On all the other points I concur. It’s been said “you shouldn’t let a good crisis go to waste”, and here the idea of technology-led innovation driving social and cultural change is to be encouraged. It’s mainly the HE sector that can provide leadership; now’s not the time to cut-back on that engine-house. Rationalisation – yes! Mergers – most certainly! Differentiation – most probably! Specialisation – inevitable! Shared services – makes sense.
Out of this crisis will emerge a different, and hopefully leaner, better focussed HE sector which will serve the UK well into the next decade and beyond.
I think Boston Mass has upwards of 100 univs in the area. In that context is just over 150 in the UK really that many? Many US liberal arts and community colleges are very small.
(nb, not the earlier tim)
The Herr Docktor who runs the huge factory (remmber them?) in Germany would have left school at 18, become an enginering apprentice and then went on to higher education, having mastered many of the practical aspects of what s/he was studying.

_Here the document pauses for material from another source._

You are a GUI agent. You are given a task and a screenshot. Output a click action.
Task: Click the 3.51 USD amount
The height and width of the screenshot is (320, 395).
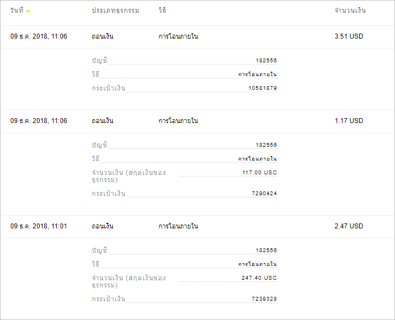pos(349,36)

A good number of our engineering and other profesors of useful subjects (now about to retire) once came to academia by the same voctional route. But the appalling vested interests of academics sneer at vocational subjects, while prefering to teach crap soft subjects lacking applicable skills.
Grey squirrel academics have probably forced out the all-important red ones, who earn much more in what’s left of industry.
Until we change these attitudes,encourage more young people to initially take the vocaional route, and stipulate that all universities must admit a high – perhaps 25 per cent — of students from the vocational route, higher education is going to be less and less relevant to all but the fortunate 5 per cent or so who went to uni in the mid-1960s.
As my friend, onetime boss and now Britain’s skills tzar Chris Humphries says: “Learning is for the learned, not the learners.”